C ring (24)...Holder drive motor (8)
... Control circuit (9) ... Disk pack presence/absence detection device-42.

Claims (1)

[Claims] (1) Disk pack (1) equipped with a disk-shaped signal recording medium
1) A recording/reproducing device (4) that performs signal recording or signal reproduction.
), a disc pack holder (2) provided with a large number of disc pack storage chambers (21) is provided, and the holder (2) is driven by a driving means to open the storage chambers (21).

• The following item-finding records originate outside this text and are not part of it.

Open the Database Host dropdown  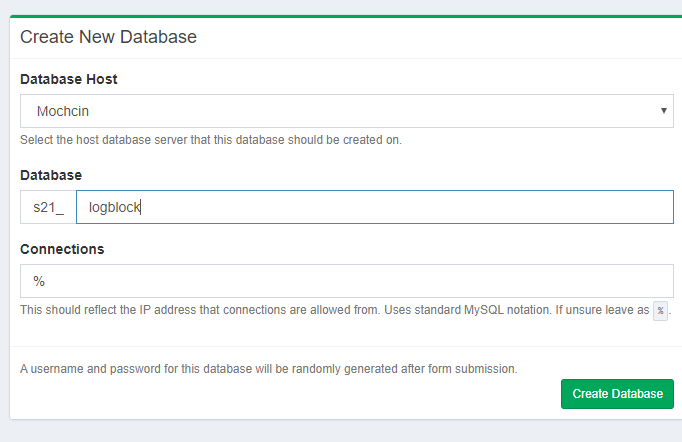click(346, 111)
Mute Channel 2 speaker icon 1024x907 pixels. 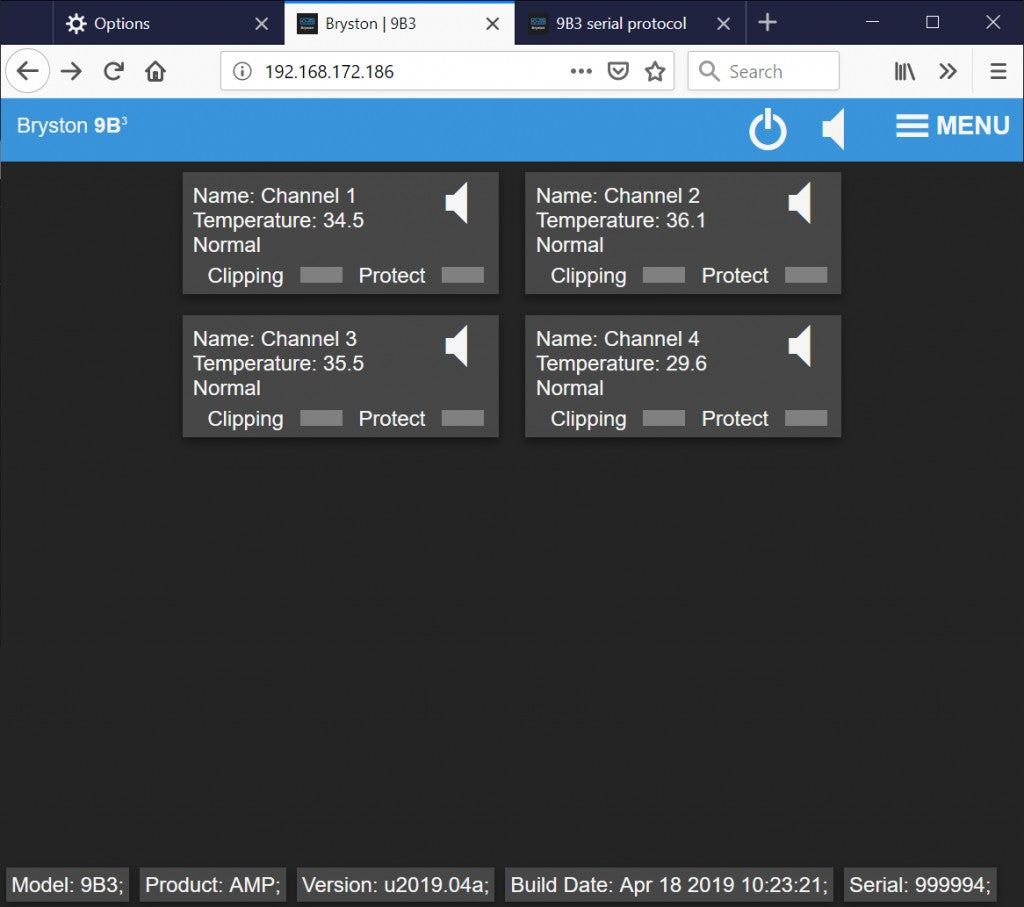[800, 204]
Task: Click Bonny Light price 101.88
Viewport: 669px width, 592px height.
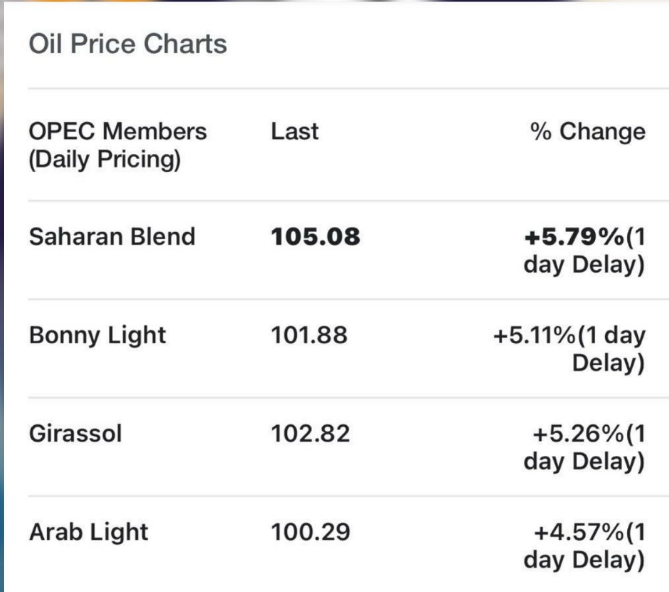Action: (309, 336)
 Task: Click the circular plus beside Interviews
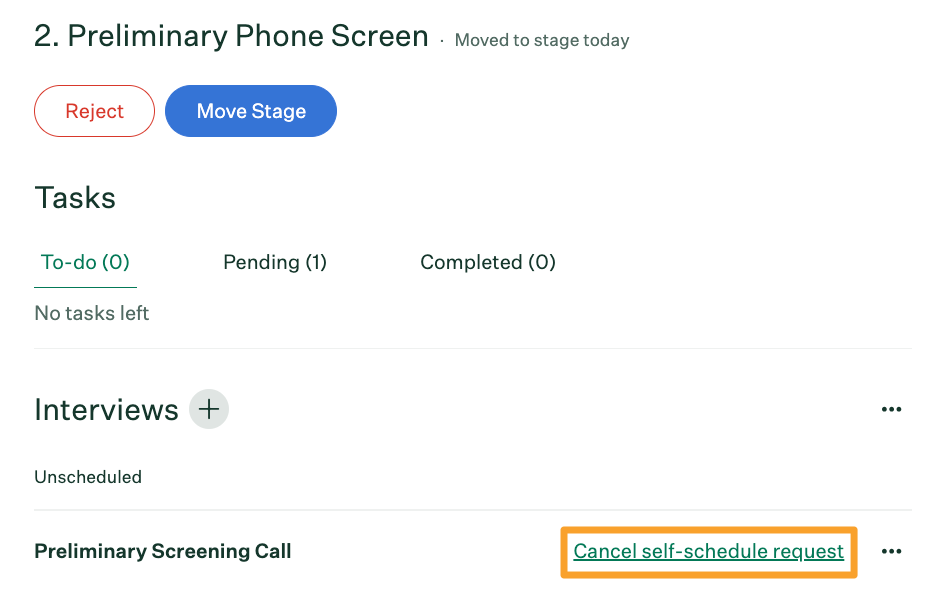tap(209, 409)
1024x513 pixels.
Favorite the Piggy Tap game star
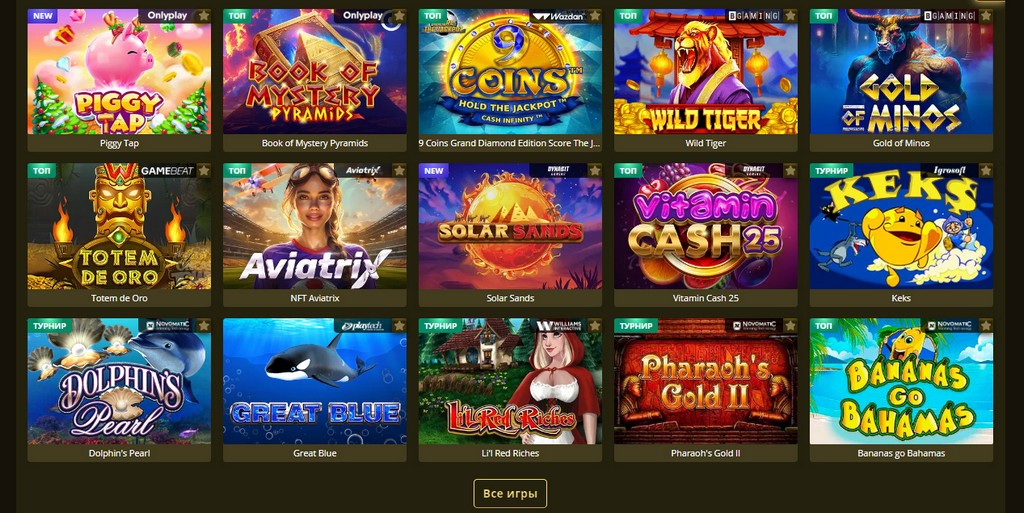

In an automatic disk pack exchange device, the disk pack (11) is reciprocated by a conveying means on a transition path between the holder (2) and the recording/reproducing device (4). ), an optical path penetrating from the outside of the holder to the outside of the holder through the inside of the storage chamber (21) is formed for each storage chamber, and the storage chamber (21) is located outside of the holder (2) along the disk pack transition path. A disk pack presence/absence detection device (9) comprising a light emitting element (91) and a light receiving element (92) which are communicated with each other via an optical path passing through the storage chamber when the two match with each other is provided, and the output of the detection device is The signal is connected to the control circuit (8) of the holder driving means, so that the storage chamber (21) in which no disk pack is present is made to pass through the disk pack transition path, and only the storage chamber (21) in which a disk pack is present is transferred to the disk pack transfer path. An automatic disk pack exchange device characterized in that it is set on a transition path and is placed on standby for disk pack transport operation.